**Problem description:**
Copy out the records that follow, leaving every character as it is.

**Stored data:**

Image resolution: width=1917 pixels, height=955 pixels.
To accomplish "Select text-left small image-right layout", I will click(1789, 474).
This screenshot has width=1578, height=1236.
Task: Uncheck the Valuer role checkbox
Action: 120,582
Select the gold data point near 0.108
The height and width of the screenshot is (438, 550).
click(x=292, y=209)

**Output for this task:**
Image resolution: width=1917 pixels, height=955 pixels.
To accomplish "Select text-left small image-right layout", I will click(1789, 474).
This screenshot has width=1578, height=1236.
Task: Uncheck the Valuer role checkbox
Action: 120,582
Select the gold data point near 0.108
The height and width of the screenshot is (438, 550).
click(x=292, y=209)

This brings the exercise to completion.